EXERCISE DESCRIPTION:
Your answer must restate the listing below word for word and contain no images.

PROVIDED INFORMATION:
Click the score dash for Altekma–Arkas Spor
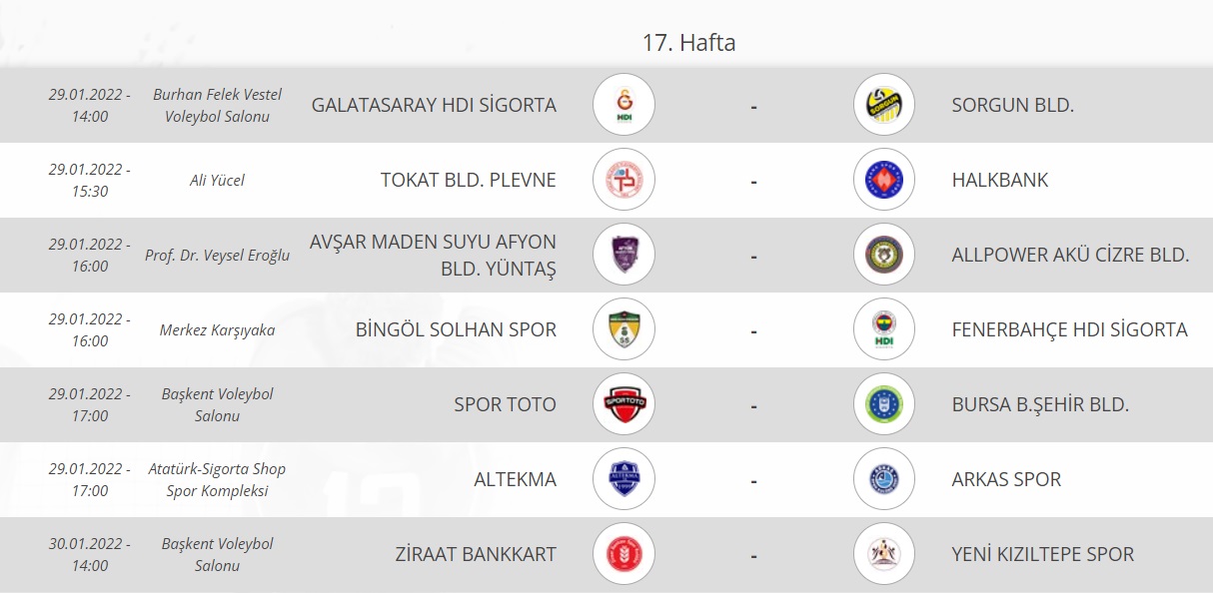 pyautogui.click(x=753, y=480)
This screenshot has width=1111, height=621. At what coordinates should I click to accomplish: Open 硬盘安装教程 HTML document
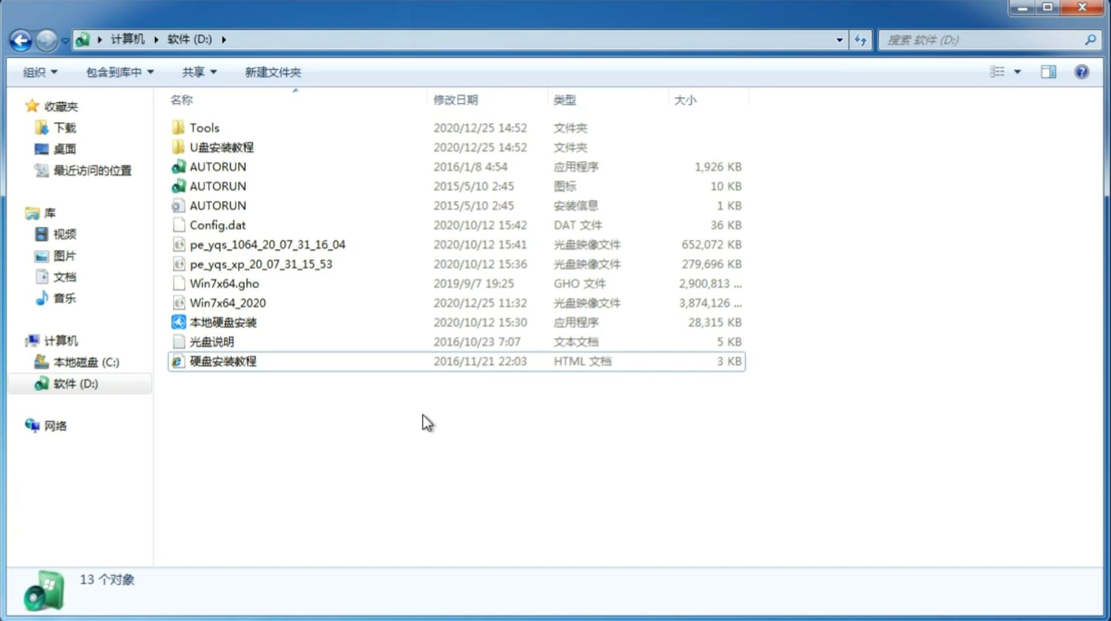coord(222,361)
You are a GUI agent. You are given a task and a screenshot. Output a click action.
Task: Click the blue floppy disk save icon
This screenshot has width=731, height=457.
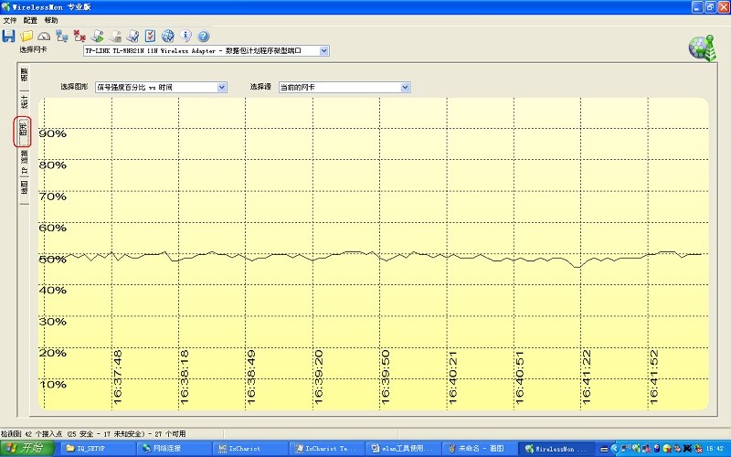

RESPONSE:
Click the score dash for Altekma–Arkas Spor
 pyautogui.click(x=753, y=480)
This screenshot has width=1111, height=621. At what coordinates should I click to accomplish: Open 硬盘安装教程 HTML document
coord(222,361)
You are a GUI agent. You are given a task and a screenshot. Output a click action.
Task: Click the blue floppy disk save icon
This screenshot has width=731, height=457.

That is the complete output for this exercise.